2. Negative Punishment
This quadrant focuses on removing a positive when a dog does something incorrect. Instead of reprimanding the dog, a positive is simply removed instead. While the term ‘Negative Punishment’ sounds bad, it is actually the second most effective form of operant conditioning for dogs. Example of this would include walking a dog away from someone it wants to see if it barks or jumps, or no longer allowing a dog in a room of the house where it goes to the bathroom in an unwanted manner. It focuses on redirection, rather than reprimanding or retribution.
3. Positive Punishment
This quadrant focuses on punishing the dog through physical force when a mistake is made. Swatting, shocking, alpha rolls, or physical restraint any time a dog does something incorrectly is what Positive Punishment entails, as you are adding a punishment to the dog. This has been proven not only incredibly ineffective at training dogs, it can also result in severe injury to the animal, as well as increasing the dog’s aggression to the point that bites become incredibly frequent.
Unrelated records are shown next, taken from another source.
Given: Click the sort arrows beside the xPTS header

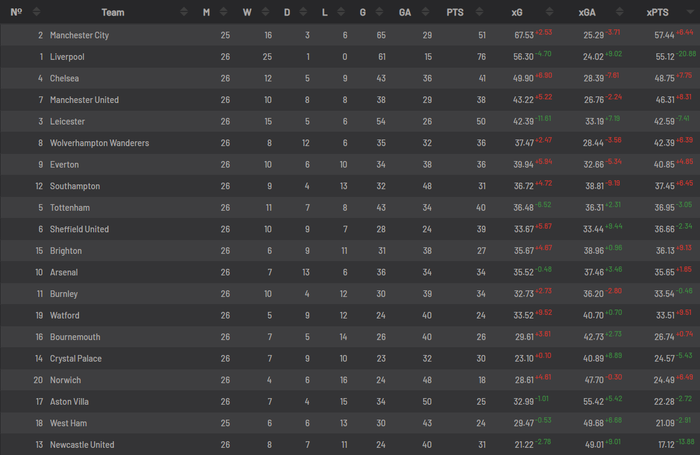Looking at the screenshot, I should tap(690, 12).
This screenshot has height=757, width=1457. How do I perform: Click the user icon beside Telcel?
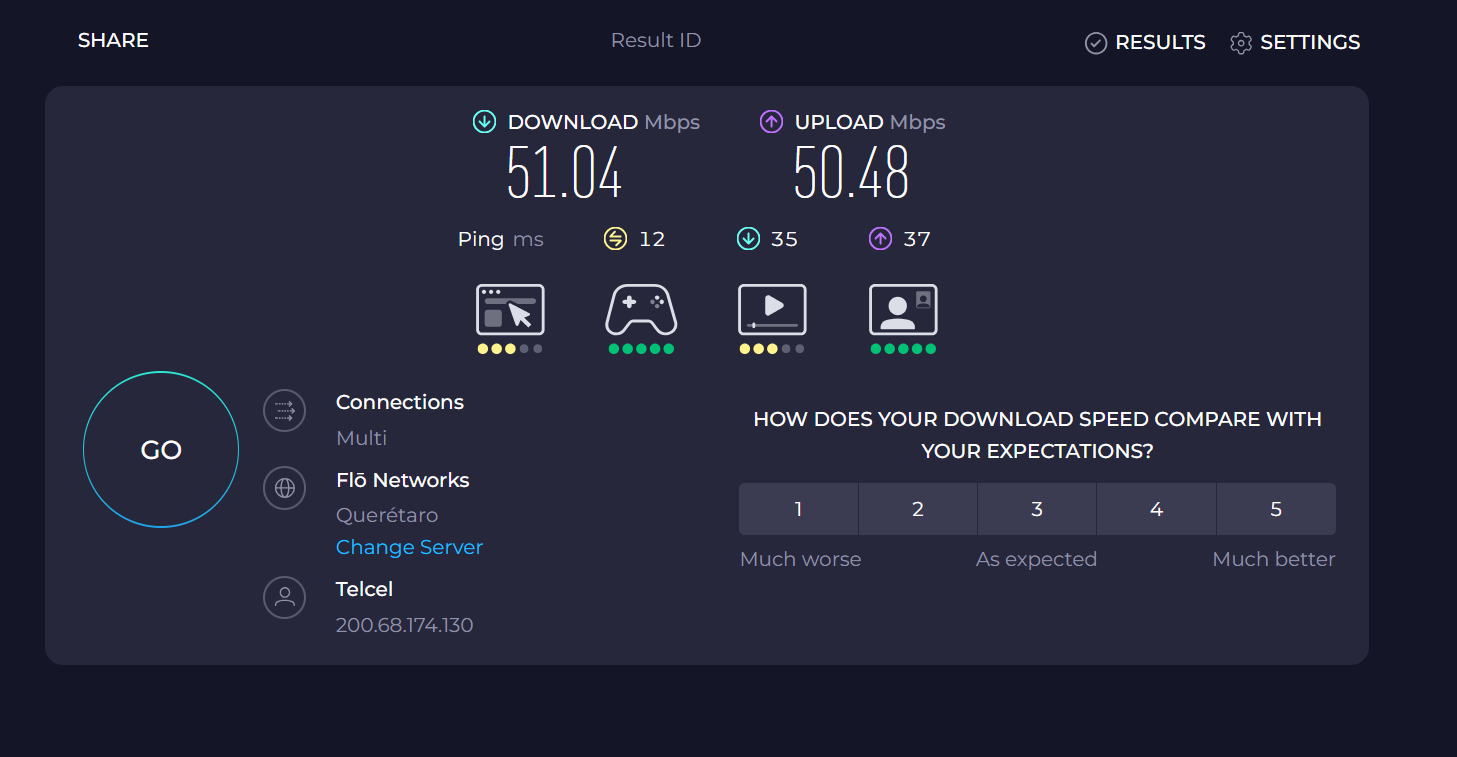(284, 597)
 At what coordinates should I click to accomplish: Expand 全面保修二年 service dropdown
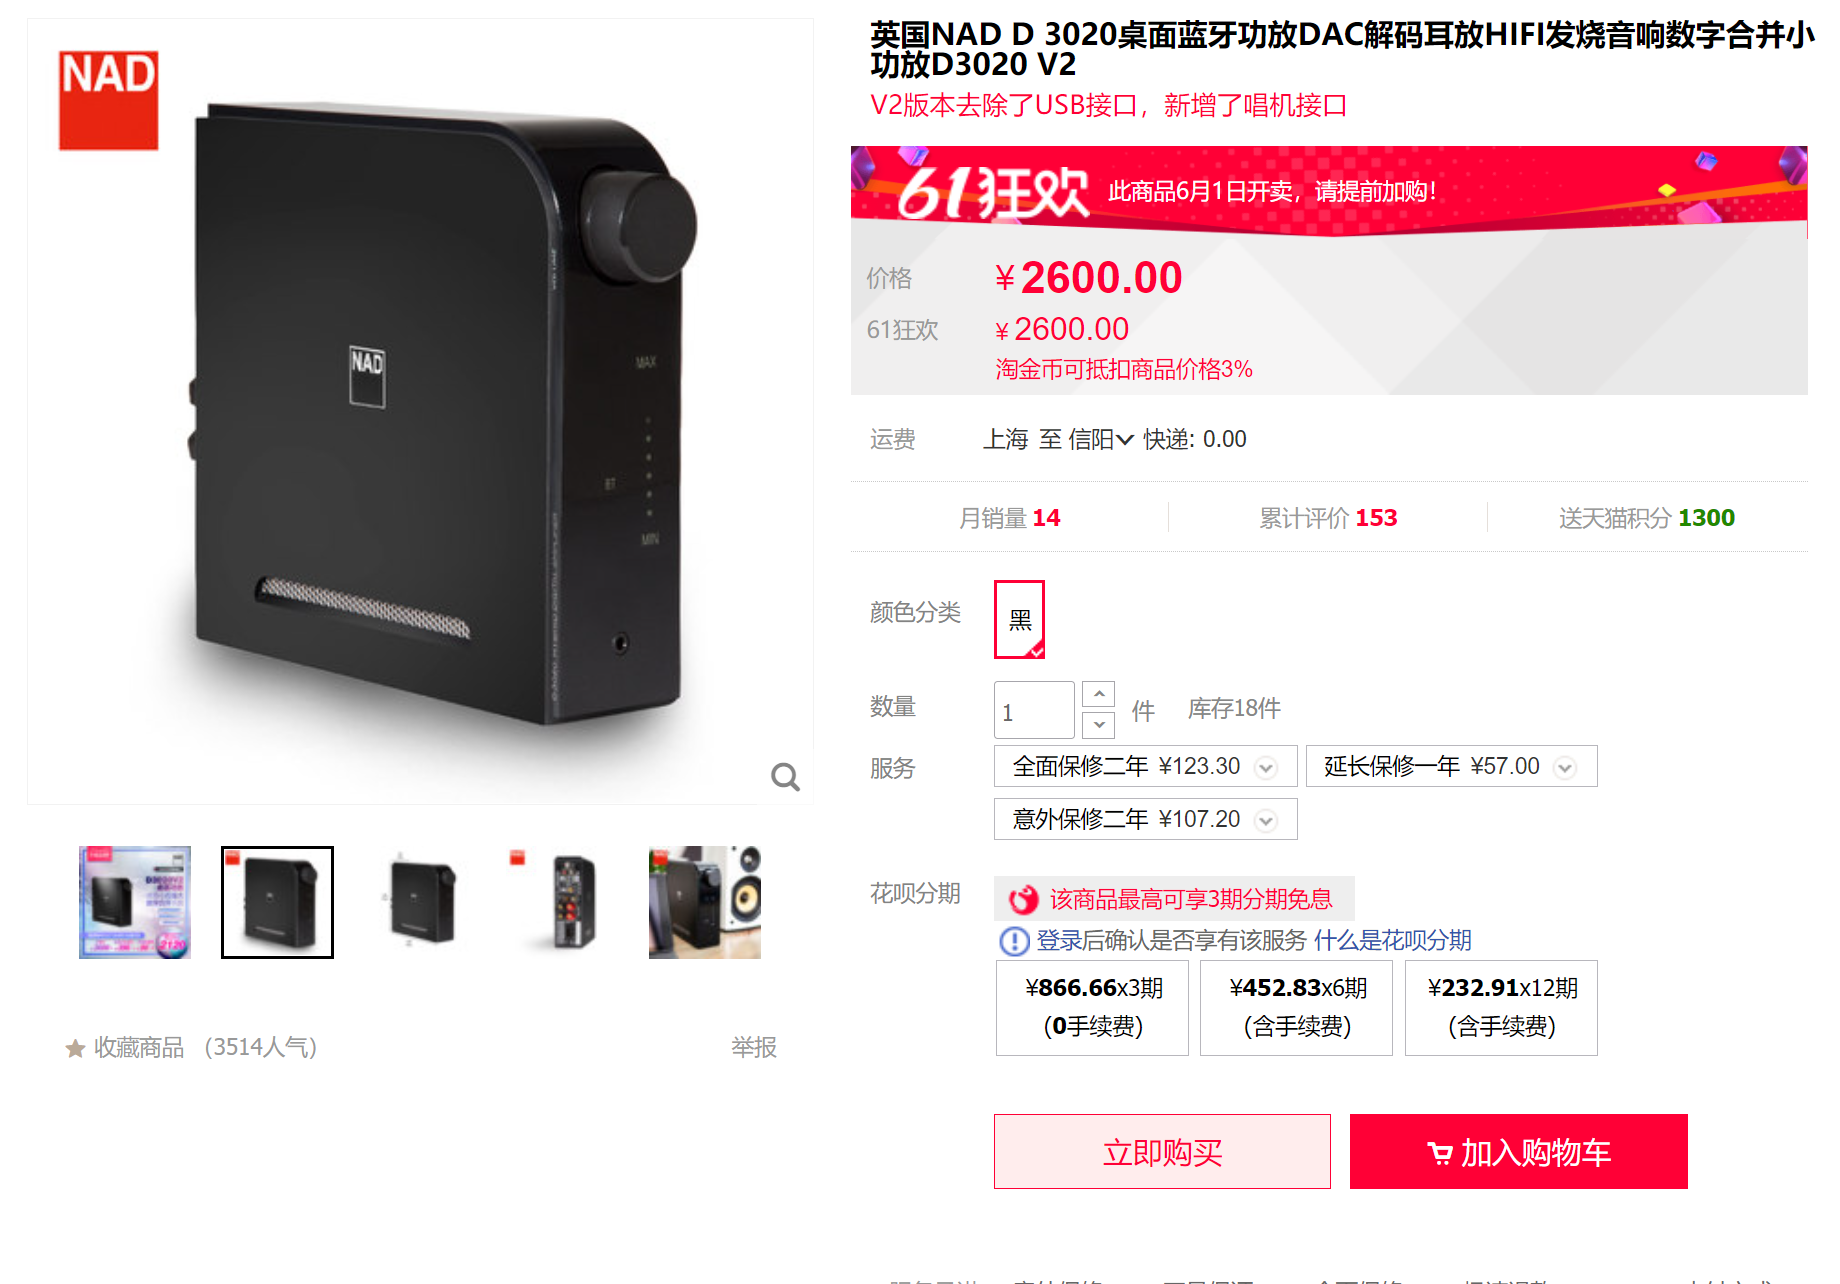1266,768
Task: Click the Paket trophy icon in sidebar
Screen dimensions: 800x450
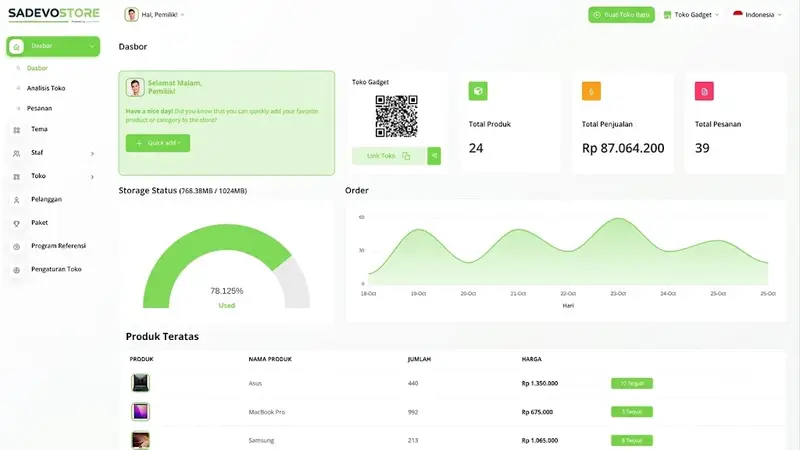Action: click(16, 223)
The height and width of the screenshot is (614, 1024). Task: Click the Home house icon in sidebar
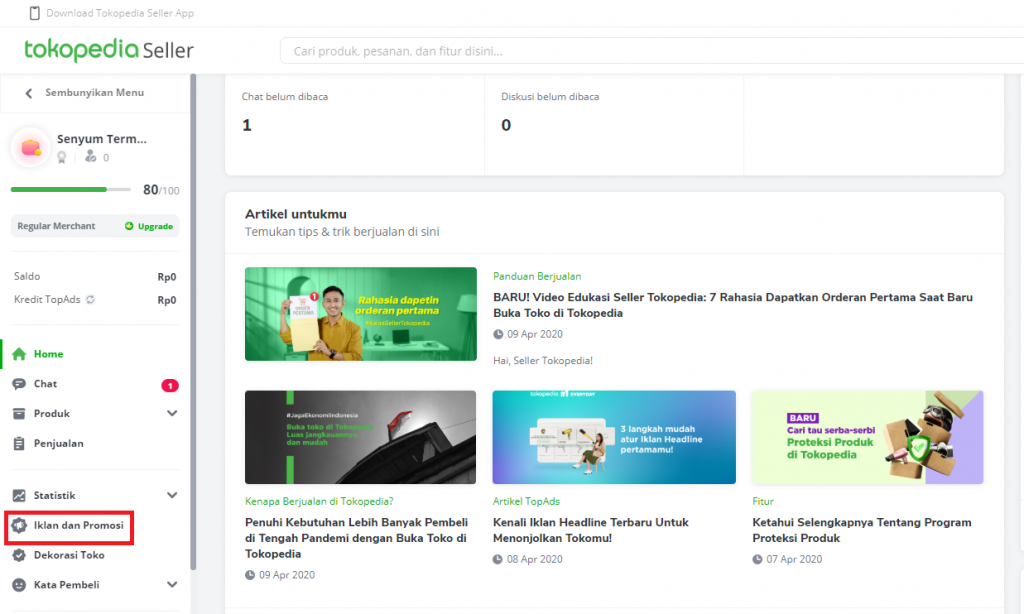[x=19, y=354]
While this has been popularized by some big name trainers in media, due to the ‘fast results’, in fact has no scientific backing and commonly results in injury to the pet parent or dog.
4. Negative Reinforcement
This quadrant focuses on removing something painful from the dog when a proper action is performed. This includes putting a shock collar on a dog and letting it buzz until the dog walks in line, or letting a dog up from a pin once it stops growling or barking. This is the second quadrant that is proven incredibly ineffective in dog training, and almost always results in a terrified, timid dog that is too nervous to do much at all. When the dog refuses to do anything, this is often mistaken for a ‘well-trained dog’, but in reality it is just an animal that is too fearful to do anything due to the possible pain or fear that would be inflicted upon it.